Cubes are already better shapes than spheres for all sorts of stuff like stacking, packing matter or energy into a small spaces, etc. What spheres do better that cubes is the turn basically all outside forces into compression because thier shape naturally stacks material between the impact vector and resistance vector. Since most building materials are stronger in the compression state than the tension state, this explains why arches are better for doing things like holding up ceilings: because stone breaks much more easily once you start trying to bend or pull at it.

That said, you can also invert the arch like you see in suspension bridges when dealing with tension stronger materials. A suspension wire is stronger in tension; so, the upside down arch keeps it in tension for optimal strength.

To make cubes the way to go, you need to make your primary building material equally good in the compression and tension state. If your material does not have an advantage either way then curving it does not lend itself to being stronger. Instead, the best shape then becomes the one that uses the least amount of material: a straight line.

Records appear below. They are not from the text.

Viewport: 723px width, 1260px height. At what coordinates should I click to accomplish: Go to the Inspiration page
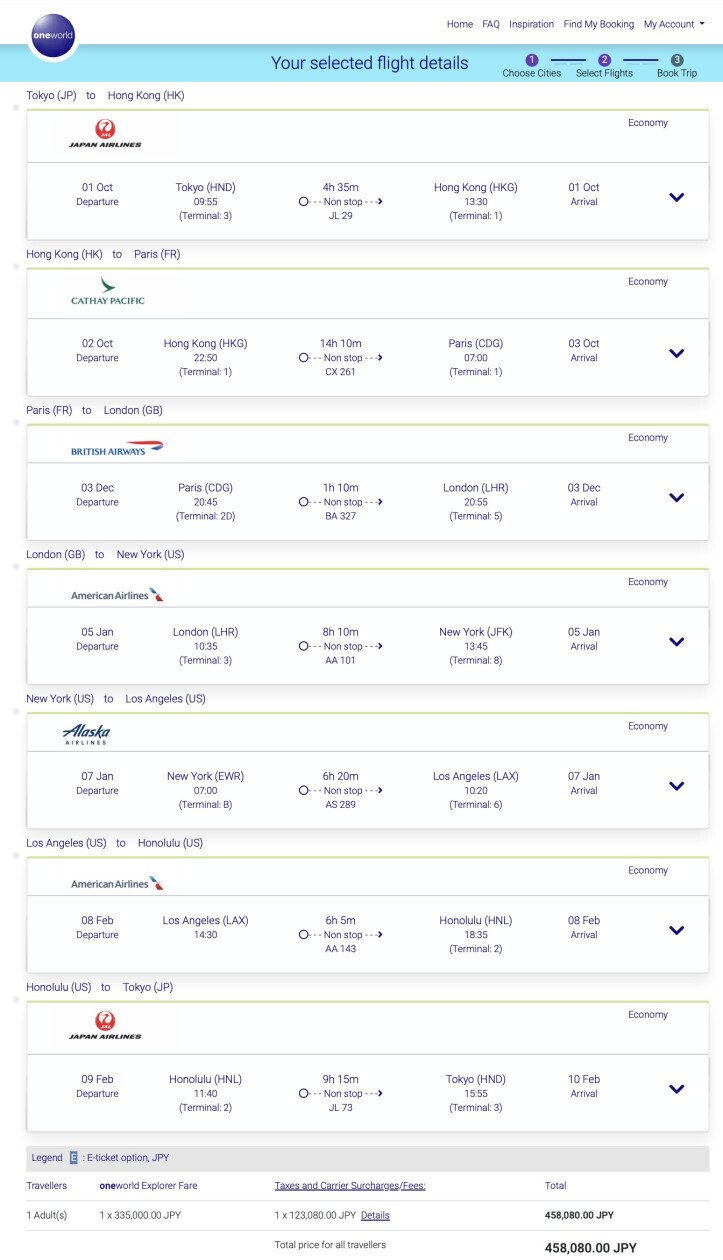click(531, 24)
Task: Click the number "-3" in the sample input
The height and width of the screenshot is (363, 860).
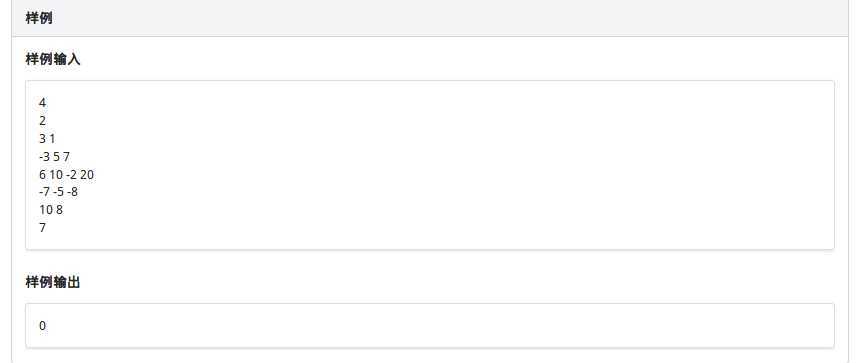Action: [44, 157]
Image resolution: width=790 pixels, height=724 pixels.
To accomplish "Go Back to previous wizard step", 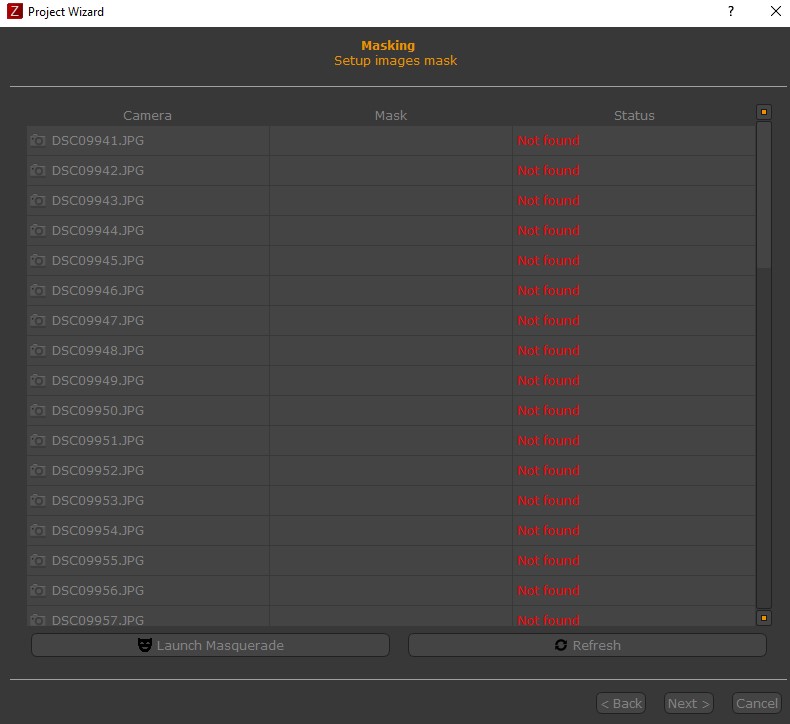I will pyautogui.click(x=620, y=703).
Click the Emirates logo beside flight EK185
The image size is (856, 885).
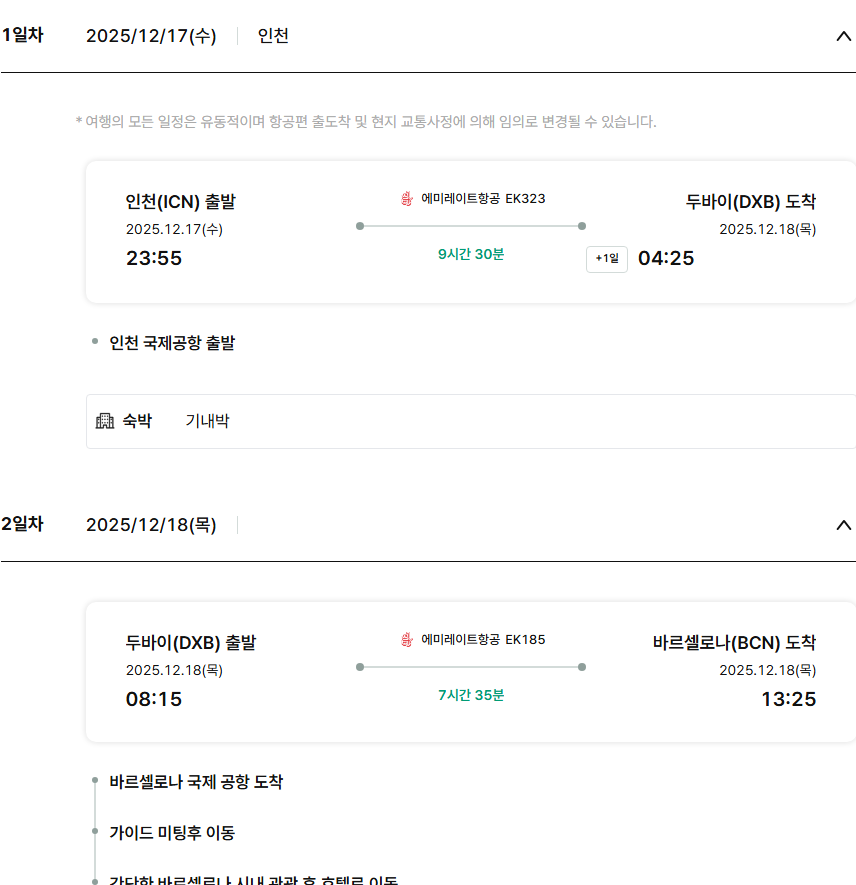click(x=407, y=639)
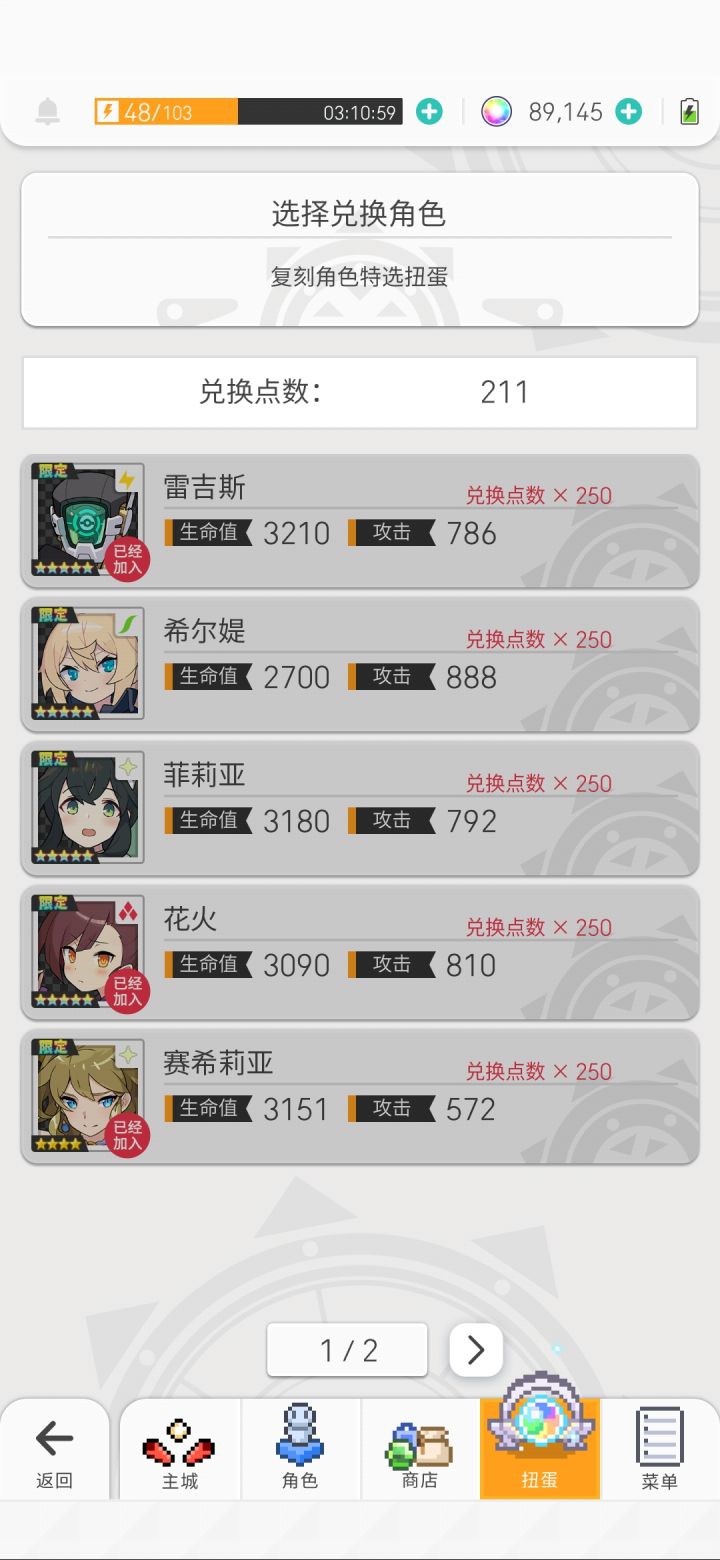Screen dimensions: 720x1560
Task: Tap the rainbow gem currency icon
Action: [x=496, y=112]
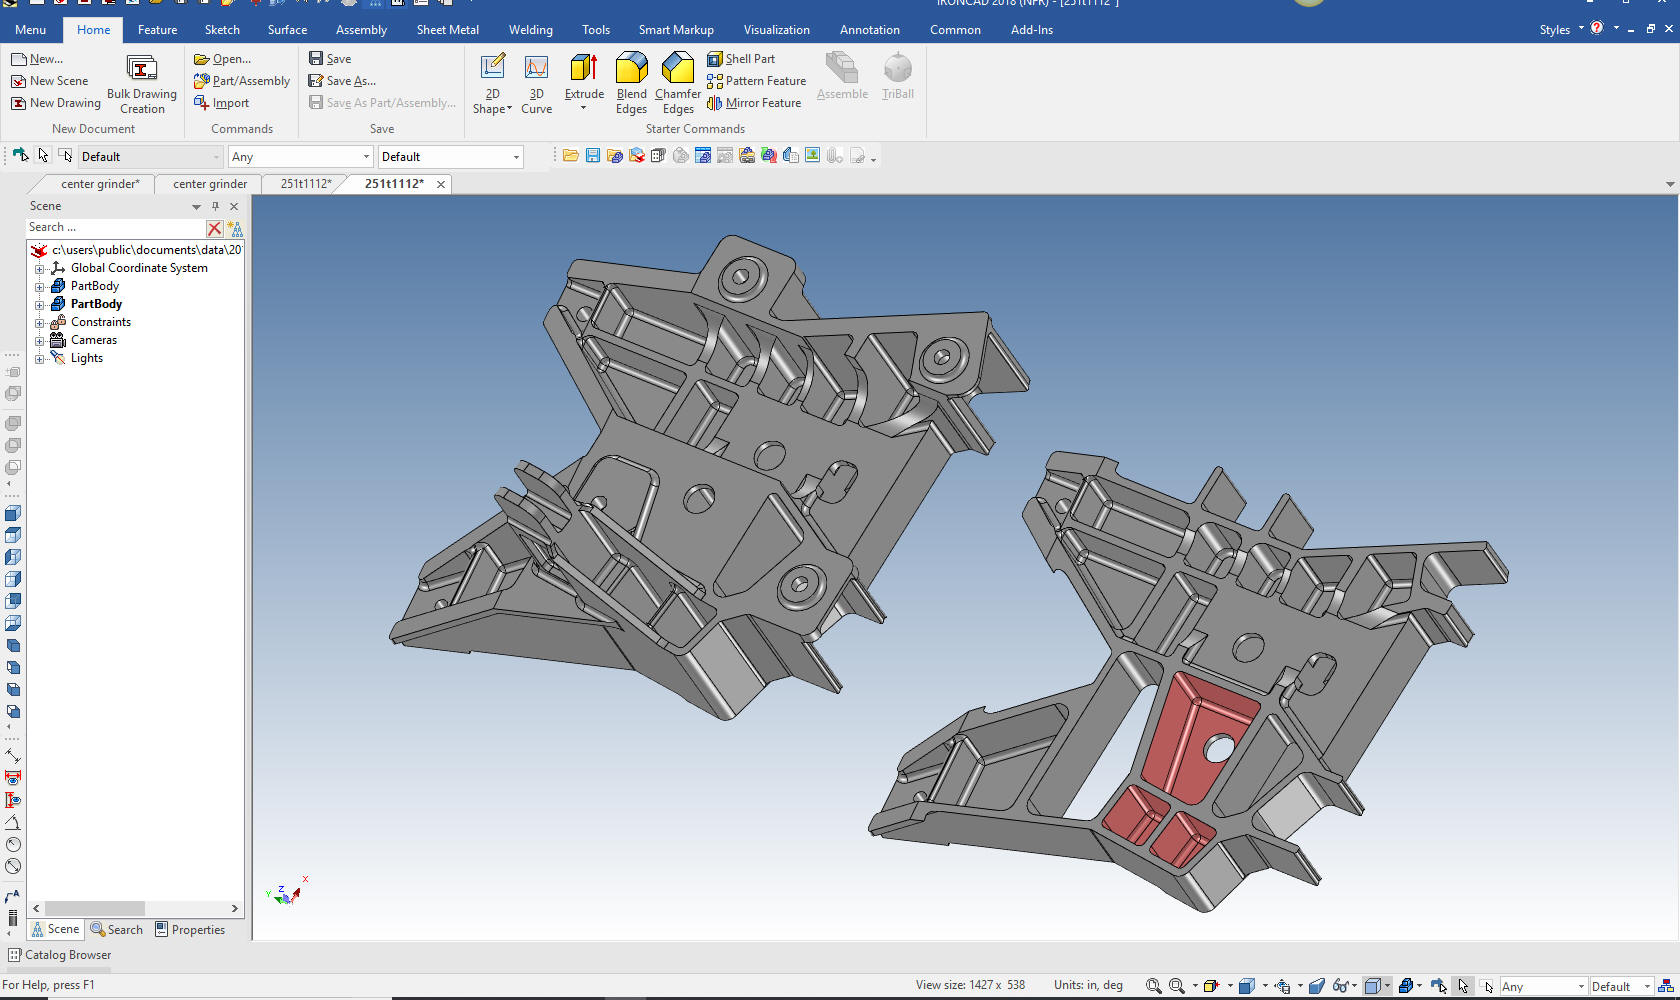Screen dimensions: 1680x1000
Task: Open the center grinder document tab
Action: 210,184
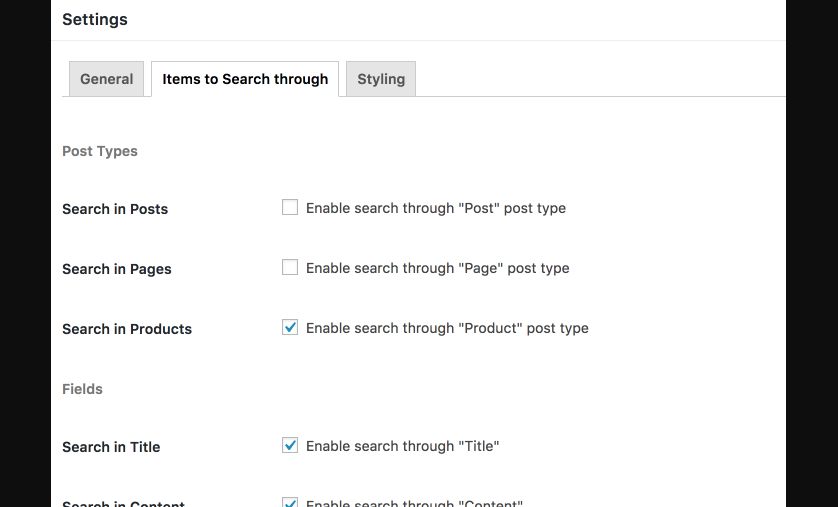Click the 'Enable search through "Post" post type' text
Screen dimensions: 838x507
click(436, 208)
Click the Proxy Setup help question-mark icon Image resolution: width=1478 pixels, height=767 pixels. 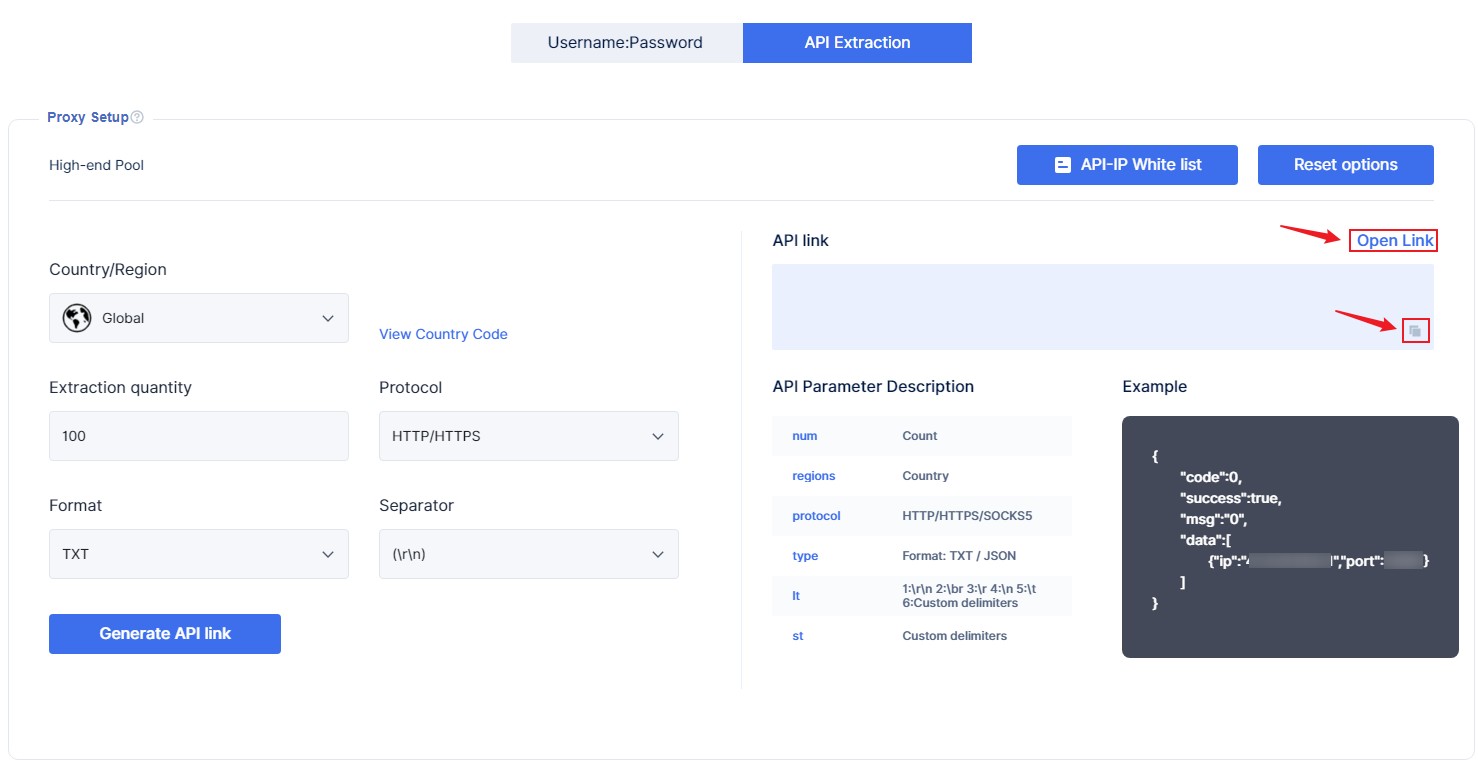pyautogui.click(x=137, y=117)
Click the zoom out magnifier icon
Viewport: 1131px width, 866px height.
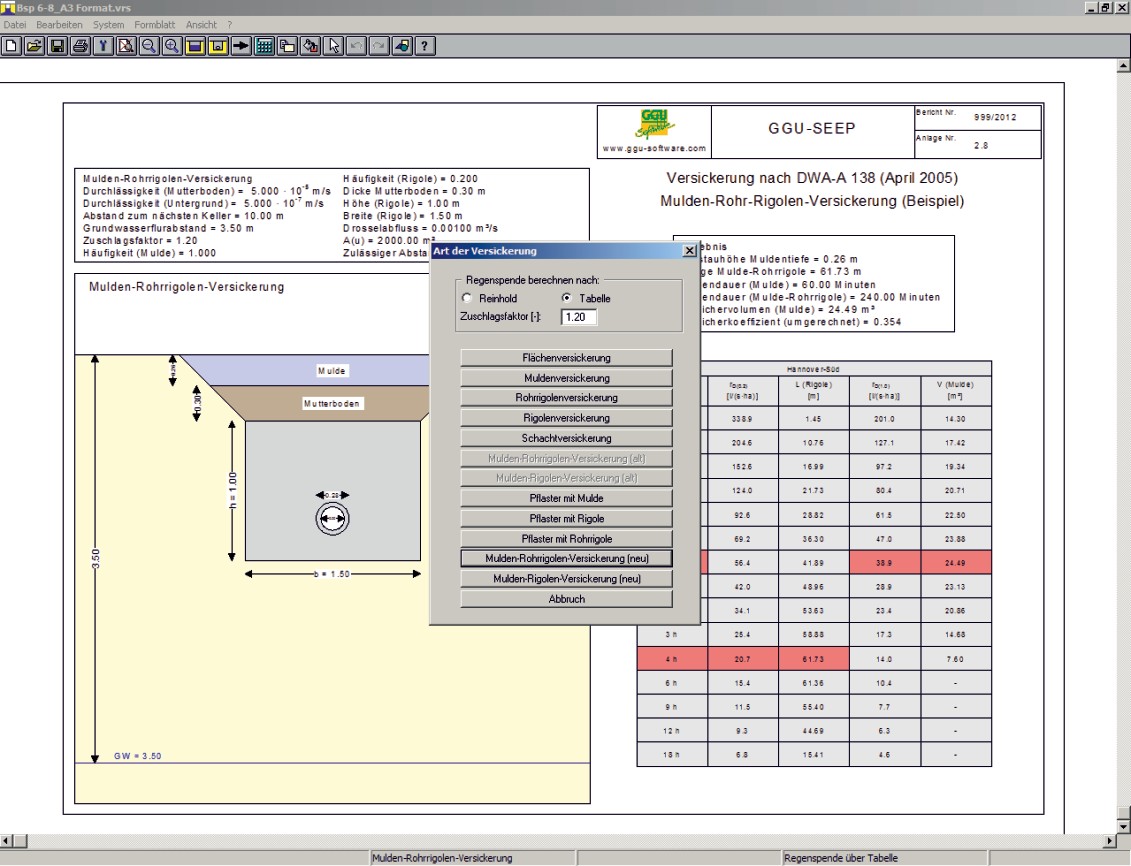[148, 46]
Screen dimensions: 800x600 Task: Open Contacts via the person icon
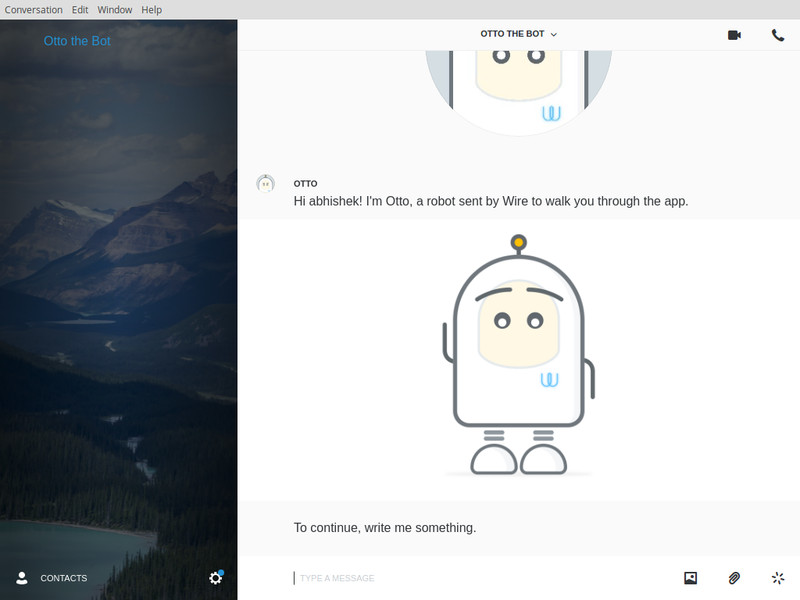point(23,578)
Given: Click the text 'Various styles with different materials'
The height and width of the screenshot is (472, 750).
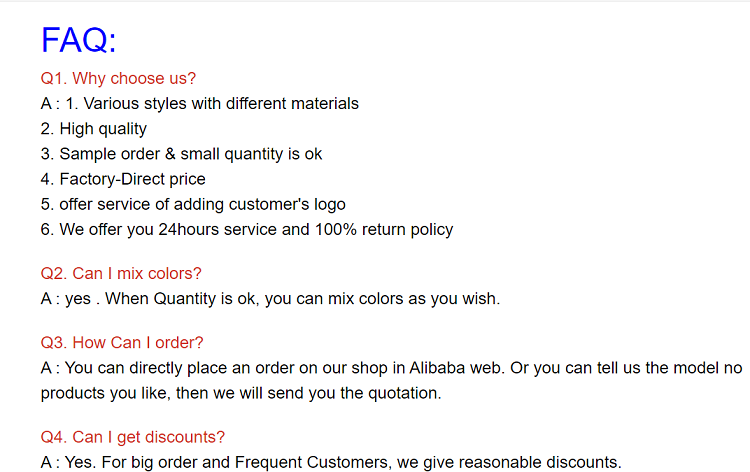Looking at the screenshot, I should [x=221, y=103].
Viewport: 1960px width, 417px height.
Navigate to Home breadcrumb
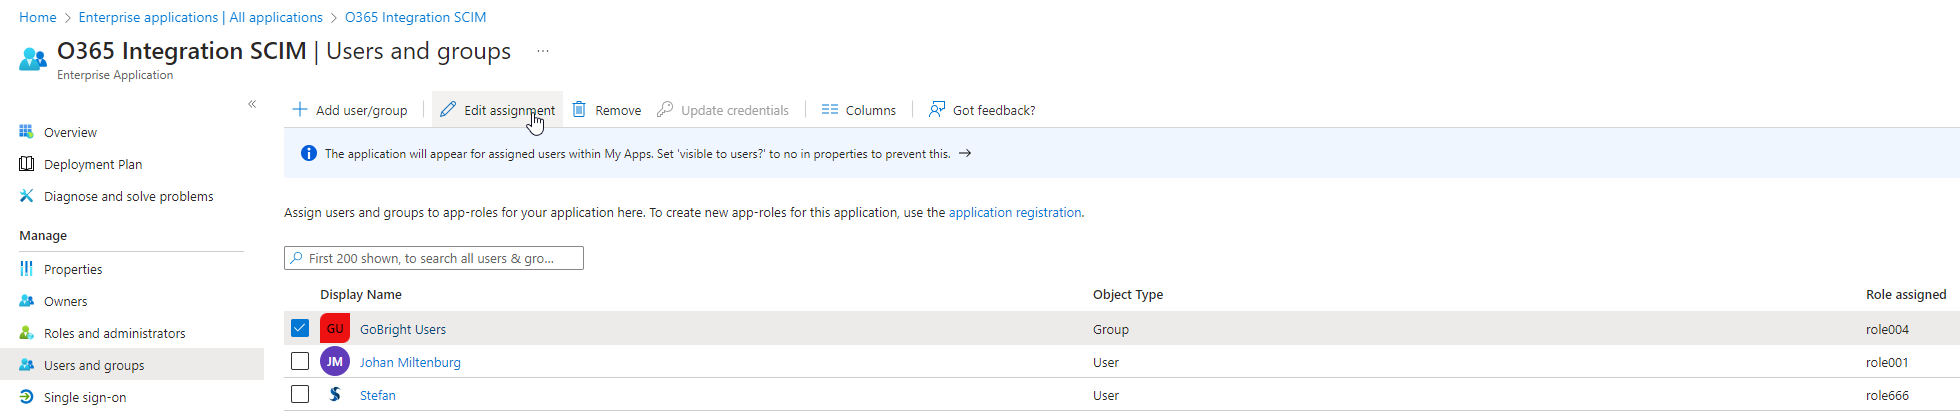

I would solve this by giving your other world a material as common as stone, that is just as good in tension as stone is in compression. Then you could have your other world use laminated lintels like the one shown below. When you apply pressure to a beam, the back of it pulls and the belly compresses. By alternating the right materials in the right places, you can put the stone into only compression and the "anti-stone" into only tension giving you the same effective advantage as the arch, but with a much simpler construction.